INSTRUCTIONS ::
**1)** From the Ogbonna biography, reproduce the passage starting at "Aloysius Chidozie Ogbonna" and ending at "University of Technology.".
**2)** According to the Ogbonna biography, in what year did he earn his Bachelor's degree in Mass Communication?
**3)** In one to three sentences, explain from the Ogbonna biography how the throne came to be vacant before he took it.

SELECTED EXCERPT ::
==============================

Aloysius Chidozie Ogbonna (born December 19, 1968) is an Igbo monarch and the current traditional ruler of Ogugu, Ntu-egbenese Ancient Kingdom in Awgu, Enugu State. Ogbonna ascended the throne after 25 years of vacancy following the death of Godwin Ochi in 1999.

== Early life and education ==
Ogbonna was born on December 19, 1968, in Ogugu, Enugu State. He attended Ogugu Central School from 1973 to 1979. He then attended Government Secondary School Tangaza, Sokoto State, earning his senior secondary certificate in 1984. He later earned a Bachelor's degree in Mass Communication from the Enugu State University of Science and Technology in 1994. Earlier, he served as President of Awgu Local Government Students in the University from 1992 to 1994. He was also the Director of Social in 1993. In 1994, he was elected as the Student Union President at the Enugu State University of Technology.

== Career ==
Ogbonna left Nigeria for South Africa in the mid-90s, where he founded Eagles Watch Security and Cleaning Services CC, reportedly the "first black foreign African-owned security company" in Pretoria. He also founded Divine Watch Security and Cleaning Services and OGB Logistics CC. He served as President of all Nigerians in Eastern Cape, South Africa from 2001 to 2004 and President of the Nigerian Union East London from 2007 to 2009.

== Election and coronation ==
He was elected Ìgwè of Ogugu Ntu-egbenese Ancient Kingdom on January 14, 2024. He was coronated on April 24, 2025, as Ubaojene II of Ogugu Ntu-egbenese at Nkwo-Ogugu. In April 2025, Enugu Government led by Peter Mbah presented him a certificate of recognition. Ogbonna promotes sports, and he is a fan of Rangers International FC. Since becoming monarch, Igwe Ogbonna makes his opinions known on several social issues. He is also vocal on leadership quality.

== Personal life ==
Ogbonna is married to Princess Adaeze Chizoba Ogbonna from the royal Obi Uruagu family of Nnewi. They have three children.

==============================

INFORMATION PROVIDED ::
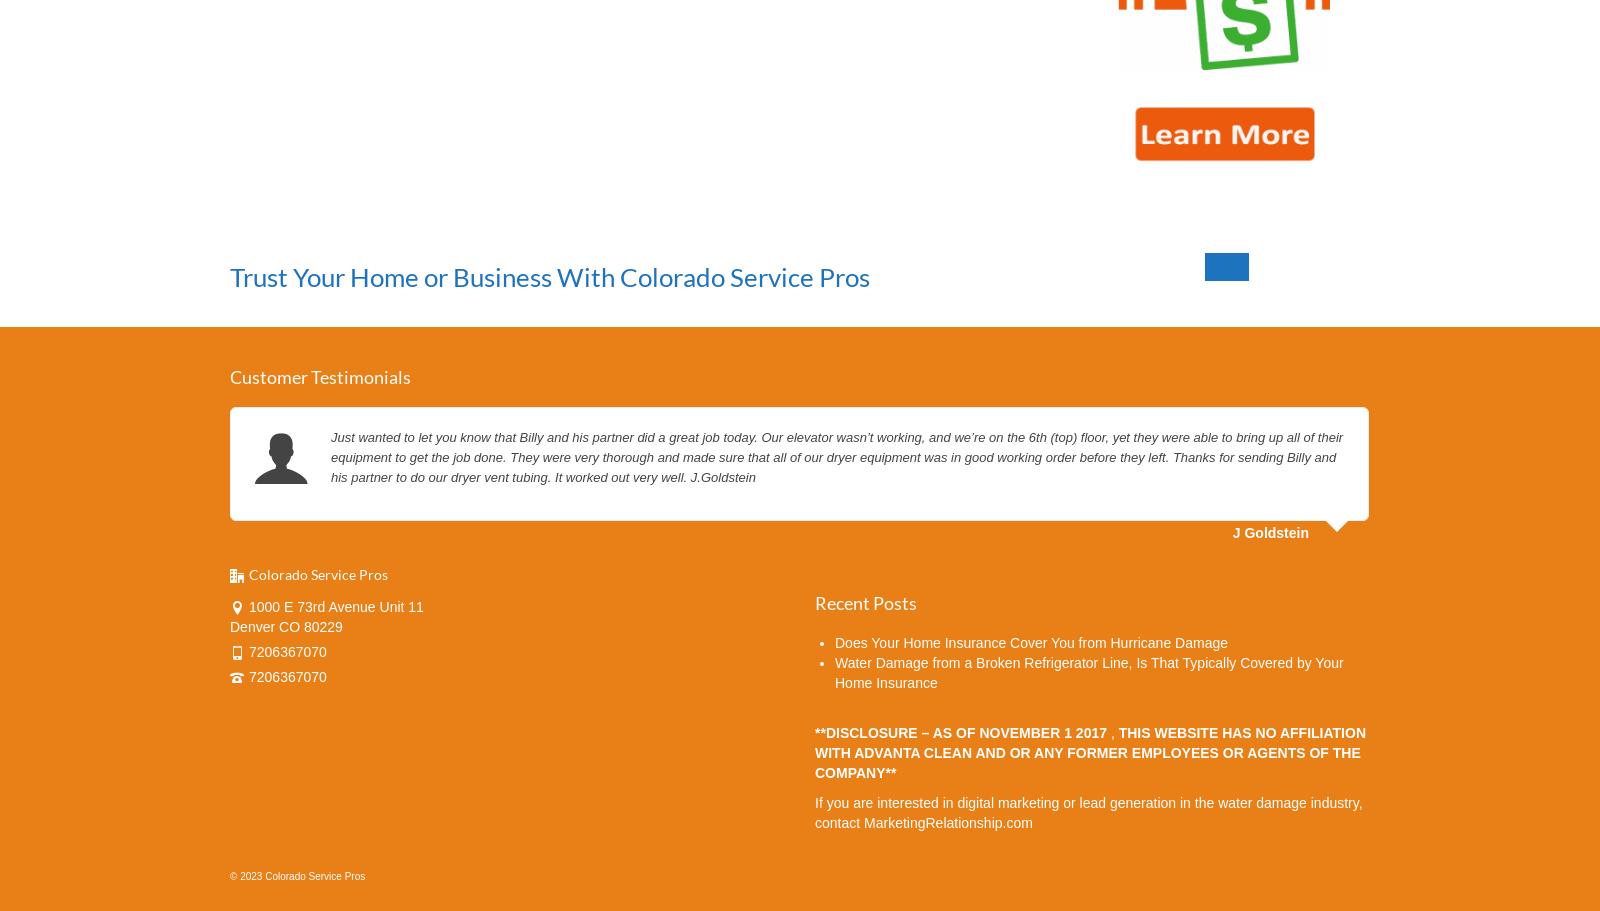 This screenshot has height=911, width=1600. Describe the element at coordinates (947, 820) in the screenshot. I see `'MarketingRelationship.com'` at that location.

==============================

WORKED ANSWERS ::
**1)**
Aloysius Chidozie Ogbonna (born December 19, 1968) is an Igbo monarch and the current traditional ruler of Ogugu, Ntu-egbenese Ancient Kingdom in Awgu, Enugu State. Ogbonna ascended the throne after 25 years of vacancy following the death of Godwin Ochi in 1999.

== Early life and education ==
Ogbonna was born on December 19, 1968, in Ogugu, Enugu State. He attended Ogugu Central School from 1973 to 1979. He then attended Government Secondary School Tangaza, Sokoto State, earning his senior secondary certificate in 1984. He later earned a Bachelor's degree in Mass Communication from the Enugu State University of Science and Technology in 1994. Earlier, he served as President of Awgu Local Government Students in the University from 1992 to 1994. He was also the Director of Social in 1993. In 1994, he was elected as the Student Union President at the Enugu State University of Technology.

**2)** 1994

**3)** The throne fell vacant after the death of Godwin Ochi in 1999. It stayed empty for 25 years until Ogbonna ascended it.